Task prompt –
Retype the text of each record below word for word, leaving the pictures out.

The data –
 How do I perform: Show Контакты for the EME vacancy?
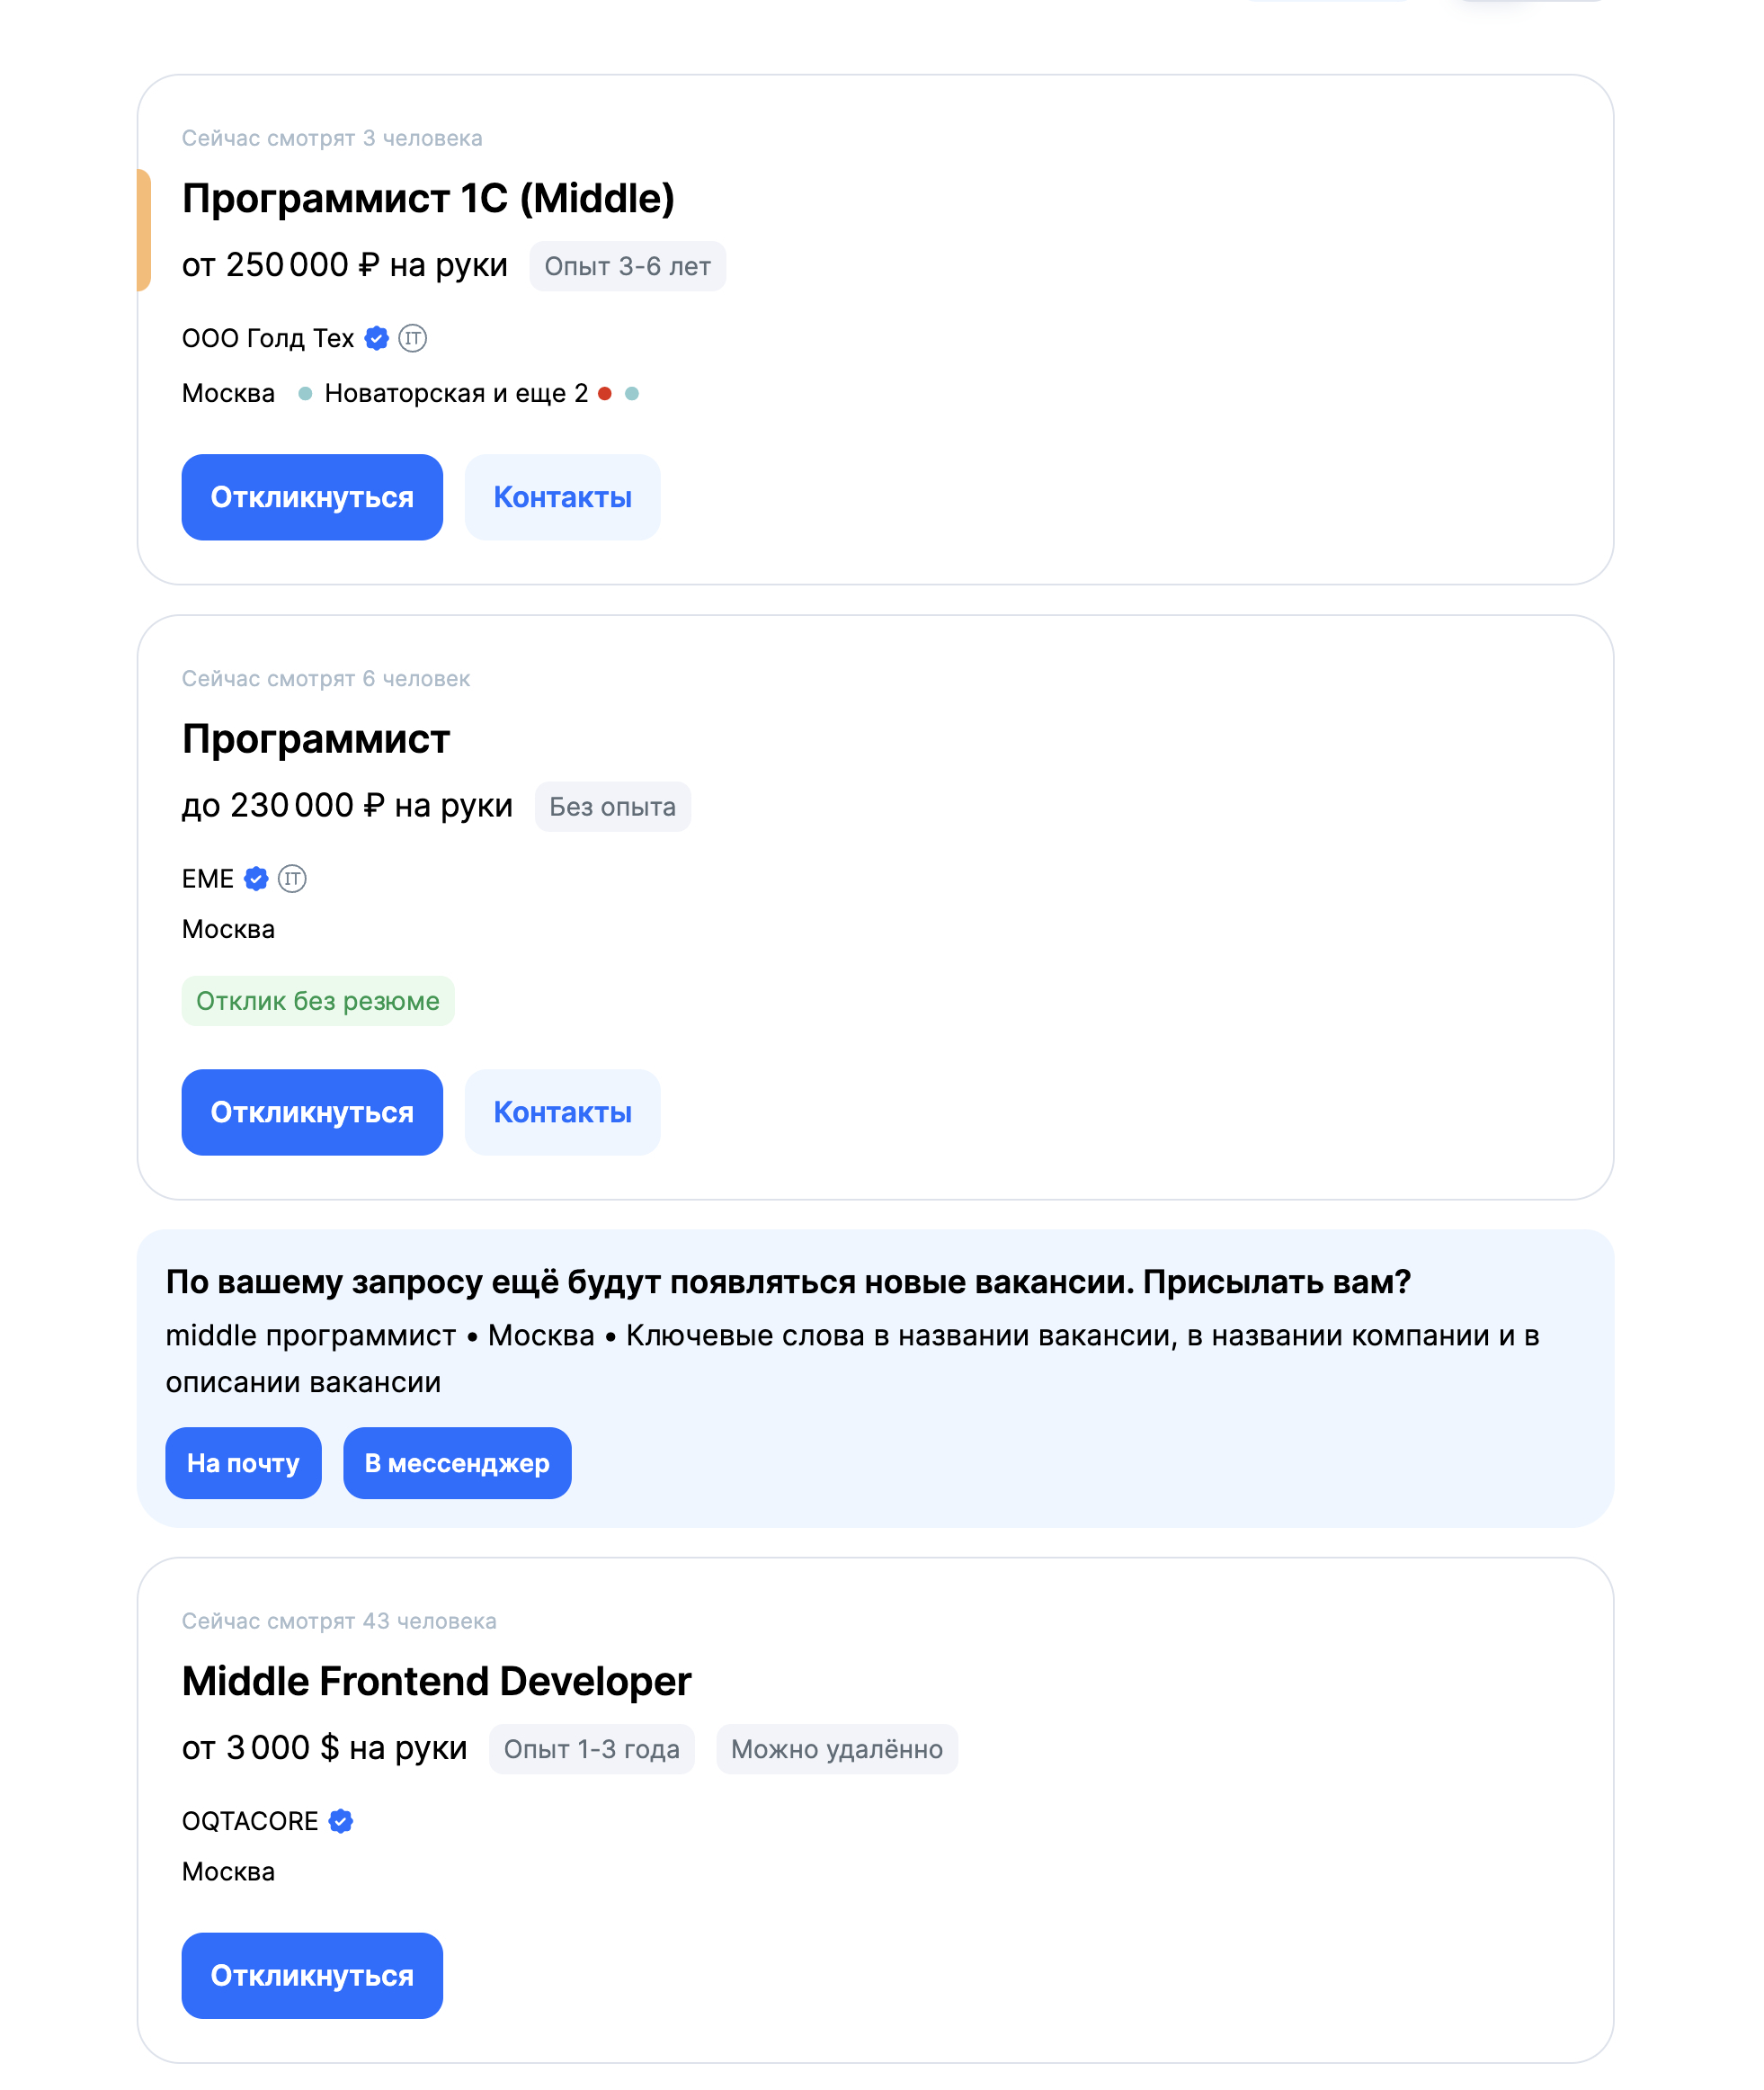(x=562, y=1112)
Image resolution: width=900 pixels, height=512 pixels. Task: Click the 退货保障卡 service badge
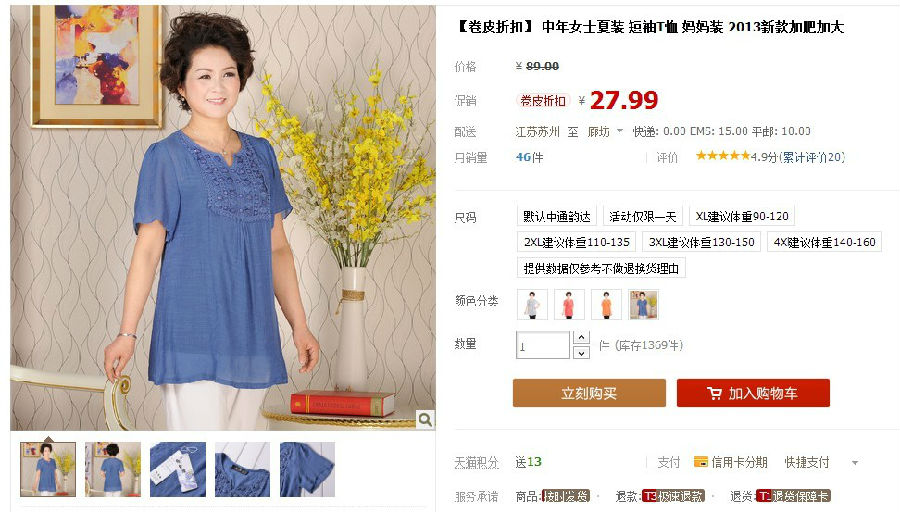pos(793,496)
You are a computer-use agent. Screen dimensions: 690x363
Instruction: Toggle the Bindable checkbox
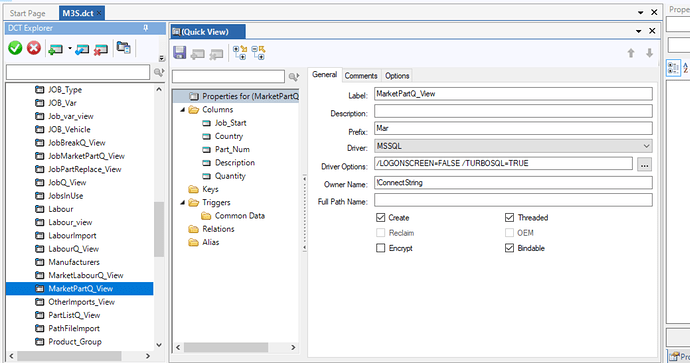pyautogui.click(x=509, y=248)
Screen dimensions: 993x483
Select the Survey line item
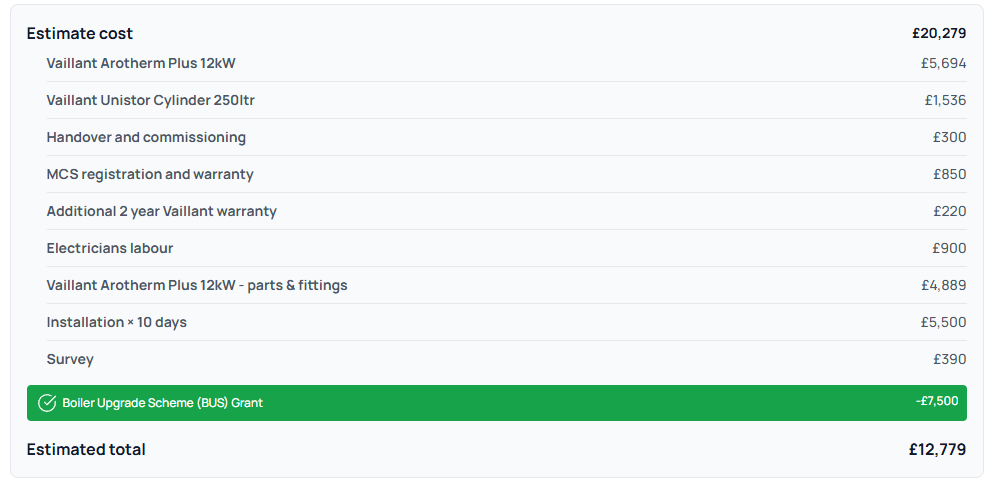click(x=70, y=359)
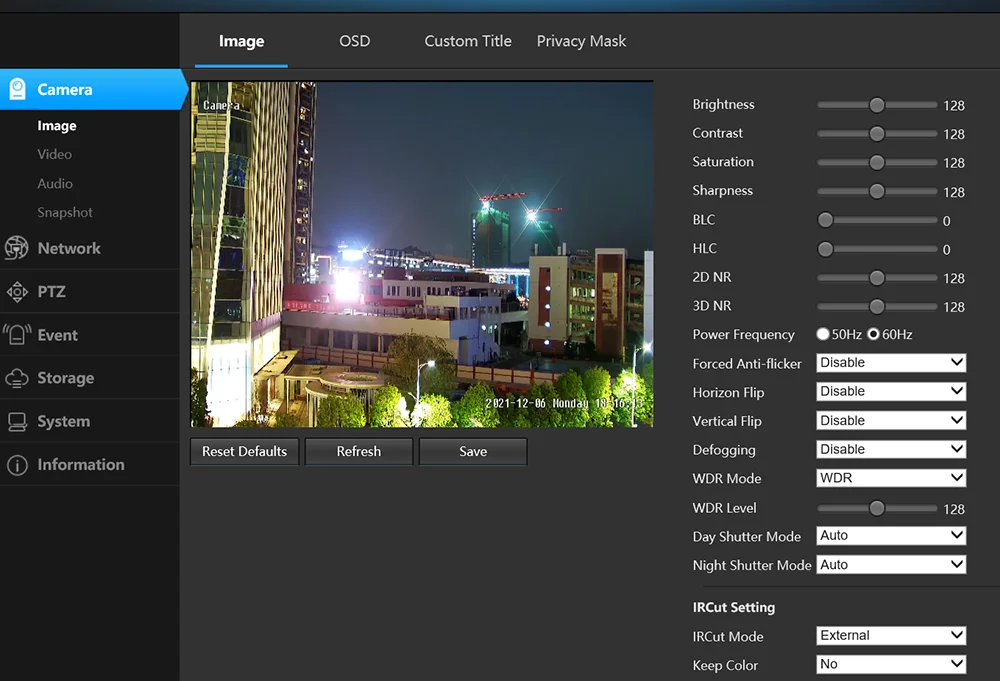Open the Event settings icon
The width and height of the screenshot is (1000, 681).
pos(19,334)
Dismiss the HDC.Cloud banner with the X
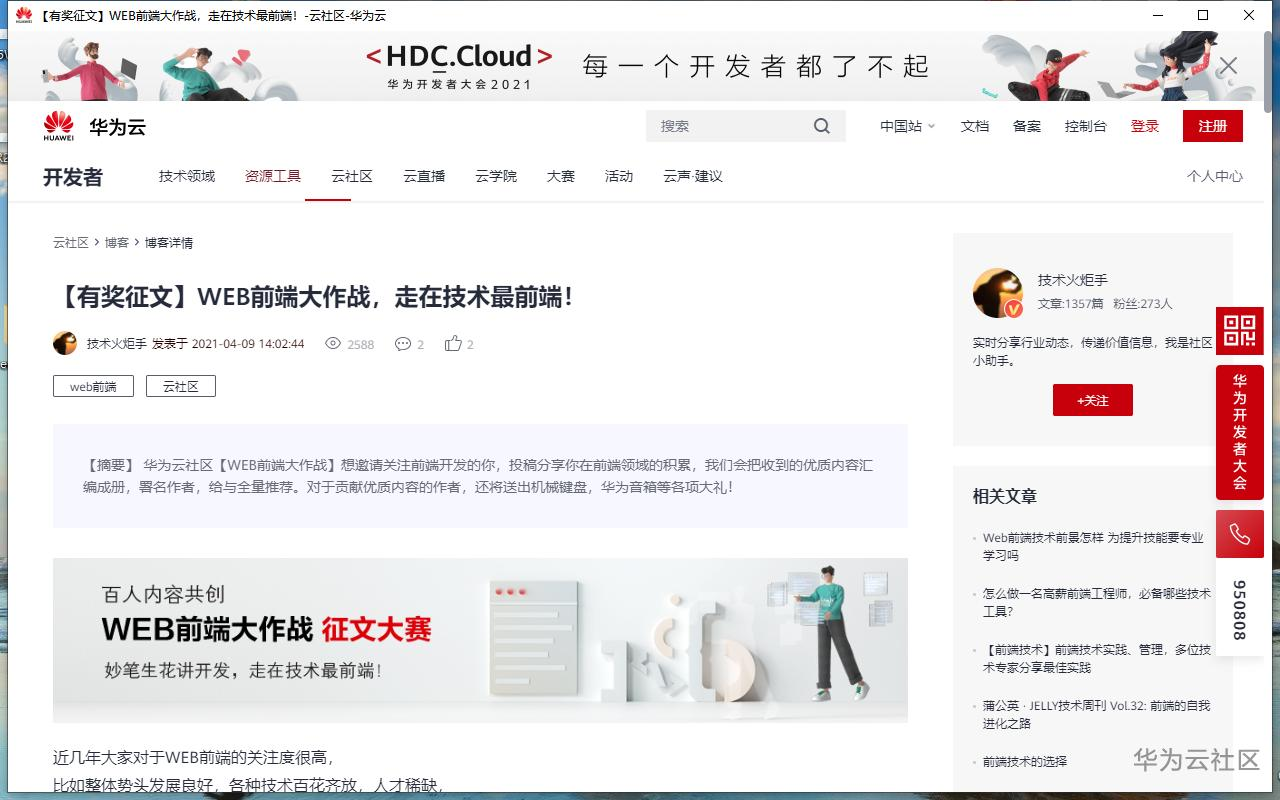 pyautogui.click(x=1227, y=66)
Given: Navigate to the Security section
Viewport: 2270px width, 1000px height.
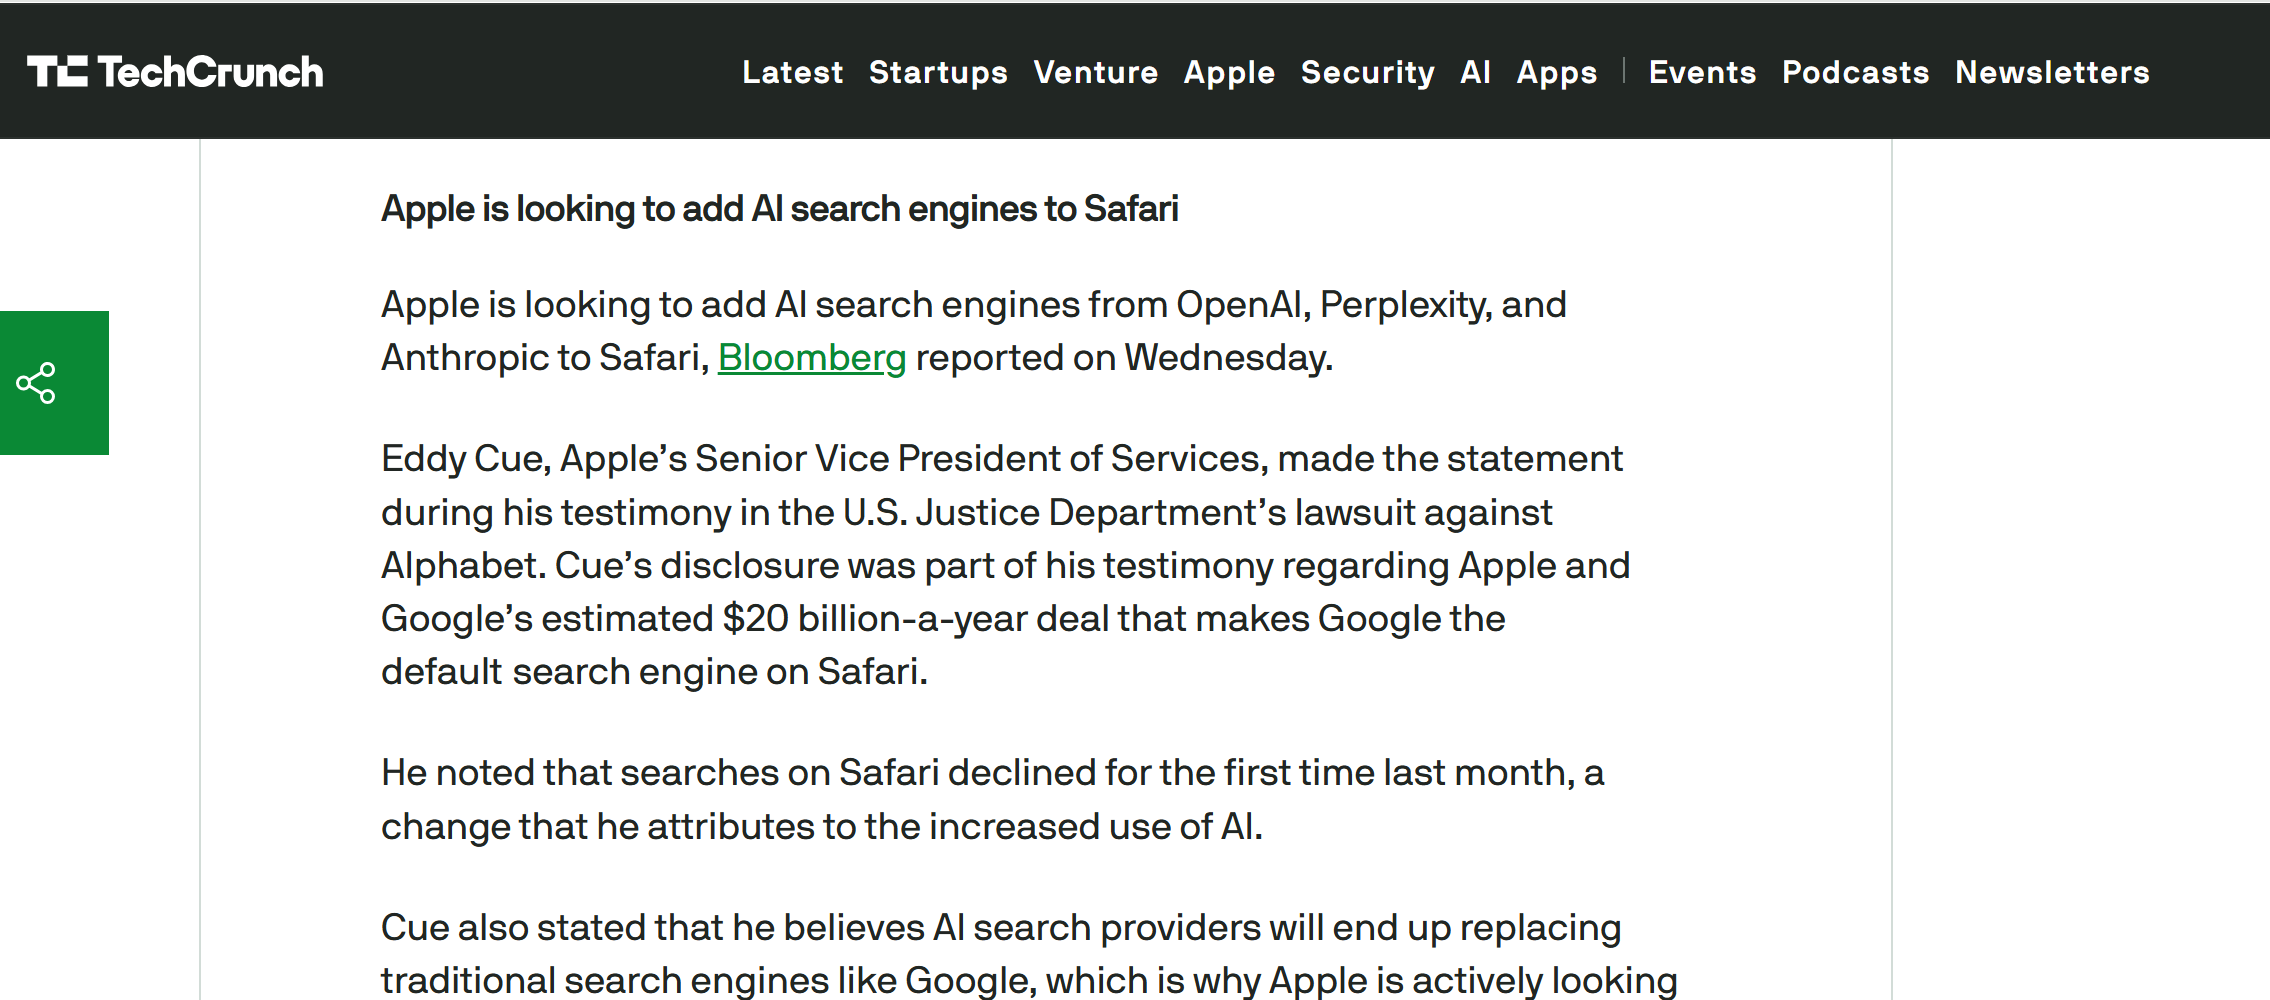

Answer –
 How do I perform: Show Контакты for the EME vacancy?
(x=562, y=1112)
Image resolution: width=900 pixels, height=512 pixels. Task: Click the 退货保障卡 service badge
pos(793,496)
You are a computer-use agent. Screen dimensions: 690x363
Instruction: Toggle the Bindable checkbox
pyautogui.click(x=509, y=248)
Screen dimensions: 993x483
Select the Survey line item
click(x=70, y=359)
Open the Event settings icon
The width and height of the screenshot is (1000, 681).
pos(19,334)
Dismiss the HDC.Cloud banner with the X
 pyautogui.click(x=1227, y=66)
Given: Navigate to the Security section
Viewport: 2270px width, 1000px height.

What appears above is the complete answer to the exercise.